There was no significant association between RQ-PCR MRD and LFS (Figure 3). Analyzing the individual data, only one of six children (all with pB-ALL) with positive RQ-PCR MRD and negative qualitative MRD relapsed so far, after one year of remission. The remaining five are alive and without relapsing for 3.2–4.0 years since the initial remission.

Figure 3.

Leukemia-free survival according to minimal residual disease based on real-time quantitative polymerase chain reaction at the end of induction in 44 children with acute lymphoblastic leukemia.

(0,09MB).

Cox's regression model was used to determine the prognostic impact of RQ-PCR MRD on Days 28–35 on LFS. After adjusting for the effect of gender, institution of origin, treatment protocol, risk group, WBC count at diagnosis, age and immunophenotype in a multivariate analysis, no variable was statistically associated with LFS, including RQ-PCR MRD (p-value=0.427; Table 4).

Table 4.

Cox model for the prognostic influence of minimal residual disease based on real-time quantitative polymerase chain reaction (RQ-PCR) on Days 28–35 on the leukemia-free survival of 44 children with acute lymphoblastic leukemia.

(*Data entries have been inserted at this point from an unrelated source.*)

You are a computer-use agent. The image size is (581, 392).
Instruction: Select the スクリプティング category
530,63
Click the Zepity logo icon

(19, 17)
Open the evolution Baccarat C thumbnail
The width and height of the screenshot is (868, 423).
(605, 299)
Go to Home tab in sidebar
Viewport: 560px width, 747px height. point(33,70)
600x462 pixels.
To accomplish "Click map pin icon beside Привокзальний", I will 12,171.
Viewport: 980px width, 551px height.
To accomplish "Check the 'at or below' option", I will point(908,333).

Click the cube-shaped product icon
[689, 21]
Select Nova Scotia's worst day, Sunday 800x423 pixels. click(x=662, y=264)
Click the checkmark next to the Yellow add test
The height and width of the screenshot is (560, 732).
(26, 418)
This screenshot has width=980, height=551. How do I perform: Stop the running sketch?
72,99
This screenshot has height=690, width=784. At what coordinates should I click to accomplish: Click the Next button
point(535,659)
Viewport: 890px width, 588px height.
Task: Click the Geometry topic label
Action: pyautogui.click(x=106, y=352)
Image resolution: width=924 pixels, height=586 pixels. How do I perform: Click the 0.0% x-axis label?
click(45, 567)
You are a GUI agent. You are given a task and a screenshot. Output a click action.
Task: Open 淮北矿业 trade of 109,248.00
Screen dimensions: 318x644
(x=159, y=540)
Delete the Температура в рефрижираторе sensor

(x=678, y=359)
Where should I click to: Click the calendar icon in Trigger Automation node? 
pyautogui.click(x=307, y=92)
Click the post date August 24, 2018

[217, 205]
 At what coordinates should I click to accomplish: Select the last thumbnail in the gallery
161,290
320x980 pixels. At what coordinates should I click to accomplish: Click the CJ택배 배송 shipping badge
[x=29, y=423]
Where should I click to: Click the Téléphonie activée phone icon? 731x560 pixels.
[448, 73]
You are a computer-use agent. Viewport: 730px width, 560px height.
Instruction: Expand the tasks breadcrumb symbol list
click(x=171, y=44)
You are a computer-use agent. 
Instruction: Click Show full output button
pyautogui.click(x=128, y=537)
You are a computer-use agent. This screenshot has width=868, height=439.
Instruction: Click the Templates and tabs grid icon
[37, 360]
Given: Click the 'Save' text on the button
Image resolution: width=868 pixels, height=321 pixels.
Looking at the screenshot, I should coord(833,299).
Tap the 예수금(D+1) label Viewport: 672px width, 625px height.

Variable  Degrees of freedom  Coefficient  SE  p-Value  Estimated RR (95% CI) 
Institution of origin      0.974   
Protocol      0.400   
Gender  −0.730  0.733  0.319  0.482 (0.115–2.027) 
Risk group  0.244  1.123  0.828  1.276 (0.141–11.530) 
Age group  0.340  0.954  0.721  1.406 (0.217–9.110) 
Immunophenotype  0.044  1.184  0.970  1.045 (0.103–10.647) 
WBC at diagnosis  1.309  1.129  0.246  3.703 (0.405–33.873) 
RQ-PCR MRD D28–35  0.689  0.867  0.427  1.993 (0.364–10.909) 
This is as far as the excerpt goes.